■ Excerpts from a dataset ■
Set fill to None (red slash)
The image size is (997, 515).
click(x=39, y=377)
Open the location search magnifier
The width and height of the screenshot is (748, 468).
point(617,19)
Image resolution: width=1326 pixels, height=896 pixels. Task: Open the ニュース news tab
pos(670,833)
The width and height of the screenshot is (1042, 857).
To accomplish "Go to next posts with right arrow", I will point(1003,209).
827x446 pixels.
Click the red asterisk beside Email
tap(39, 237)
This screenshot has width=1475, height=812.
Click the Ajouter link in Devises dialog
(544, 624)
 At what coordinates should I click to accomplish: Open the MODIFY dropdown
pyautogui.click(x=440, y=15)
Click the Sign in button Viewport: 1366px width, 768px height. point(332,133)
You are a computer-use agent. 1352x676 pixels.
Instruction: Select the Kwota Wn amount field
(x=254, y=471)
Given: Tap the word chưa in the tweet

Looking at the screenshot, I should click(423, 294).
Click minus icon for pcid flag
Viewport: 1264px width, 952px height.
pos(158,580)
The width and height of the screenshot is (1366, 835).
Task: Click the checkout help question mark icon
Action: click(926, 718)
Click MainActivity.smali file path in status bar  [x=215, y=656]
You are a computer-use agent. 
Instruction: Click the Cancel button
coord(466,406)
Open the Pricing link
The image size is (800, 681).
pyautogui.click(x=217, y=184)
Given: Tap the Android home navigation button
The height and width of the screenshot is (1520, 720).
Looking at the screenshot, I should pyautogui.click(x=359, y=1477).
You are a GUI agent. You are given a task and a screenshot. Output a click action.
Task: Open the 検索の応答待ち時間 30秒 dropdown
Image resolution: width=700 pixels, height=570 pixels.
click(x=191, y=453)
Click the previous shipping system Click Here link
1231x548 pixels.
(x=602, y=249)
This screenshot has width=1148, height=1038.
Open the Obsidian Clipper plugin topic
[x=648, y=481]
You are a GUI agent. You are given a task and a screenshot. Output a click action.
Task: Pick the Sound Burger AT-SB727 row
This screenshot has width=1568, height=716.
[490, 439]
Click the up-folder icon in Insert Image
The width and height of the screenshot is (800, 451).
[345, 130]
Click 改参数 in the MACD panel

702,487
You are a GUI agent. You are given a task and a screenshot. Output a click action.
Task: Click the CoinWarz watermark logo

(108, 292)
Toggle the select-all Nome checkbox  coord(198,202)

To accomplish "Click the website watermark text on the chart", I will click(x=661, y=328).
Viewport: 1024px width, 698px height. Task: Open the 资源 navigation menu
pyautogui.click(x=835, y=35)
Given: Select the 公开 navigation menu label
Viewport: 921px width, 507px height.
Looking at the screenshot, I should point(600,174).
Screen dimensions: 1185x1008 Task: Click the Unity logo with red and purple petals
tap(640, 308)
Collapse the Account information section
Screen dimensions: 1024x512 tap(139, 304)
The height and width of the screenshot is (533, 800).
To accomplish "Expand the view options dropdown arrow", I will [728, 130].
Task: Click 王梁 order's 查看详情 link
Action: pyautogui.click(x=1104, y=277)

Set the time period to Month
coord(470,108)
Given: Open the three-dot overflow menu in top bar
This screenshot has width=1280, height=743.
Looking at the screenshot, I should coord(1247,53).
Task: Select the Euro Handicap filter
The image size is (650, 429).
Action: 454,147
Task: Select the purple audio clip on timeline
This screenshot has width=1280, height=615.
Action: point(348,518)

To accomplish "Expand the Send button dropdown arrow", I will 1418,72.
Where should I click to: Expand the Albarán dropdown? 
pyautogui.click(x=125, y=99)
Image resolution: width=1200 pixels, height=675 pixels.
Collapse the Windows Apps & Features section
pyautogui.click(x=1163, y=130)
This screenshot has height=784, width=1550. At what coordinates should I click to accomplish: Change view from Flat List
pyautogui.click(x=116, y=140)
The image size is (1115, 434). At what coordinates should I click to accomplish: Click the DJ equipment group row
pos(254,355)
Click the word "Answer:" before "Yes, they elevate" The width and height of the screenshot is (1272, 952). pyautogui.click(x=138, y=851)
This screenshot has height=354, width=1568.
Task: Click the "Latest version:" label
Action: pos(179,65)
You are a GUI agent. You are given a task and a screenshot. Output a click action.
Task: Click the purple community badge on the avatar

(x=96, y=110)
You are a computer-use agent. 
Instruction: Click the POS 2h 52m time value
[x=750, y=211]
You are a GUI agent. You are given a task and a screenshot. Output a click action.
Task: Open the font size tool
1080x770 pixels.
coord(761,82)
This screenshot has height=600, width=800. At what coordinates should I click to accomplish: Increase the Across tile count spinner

■ YOUR ASSIGNMENT ■
When you reach the line with "This screenshot has height=784, width=1550." in the records above, start writing out lines exactly, and stop once the line with "Task: Open the font size tool" has been written; include nothing else.

■ EXERCISE OUTPUT ■
This screenshot has height=784, width=1550. At what coordinates should I click to accomplish: Change view from Flat List
pyautogui.click(x=116, y=140)
The image size is (1115, 434). At what coordinates should I click to accomplish: Click the DJ equipment group row
pos(254,355)
Click the word "Answer:" before "Yes, they elevate" The width and height of the screenshot is (1272, 952). pyautogui.click(x=138, y=851)
This screenshot has height=354, width=1568.
Task: Click the "Latest version:" label
Action: pos(179,65)
You are a GUI agent. You are given a task and a screenshot. Output a click action.
Task: Click the purple community badge on the avatar

(x=96, y=110)
You are a computer-use agent. 
Instruction: Click the POS 2h 52m time value
[x=750, y=211]
You are a GUI agent. You are given a task and a screenshot. Output a click action.
Task: Open the font size tool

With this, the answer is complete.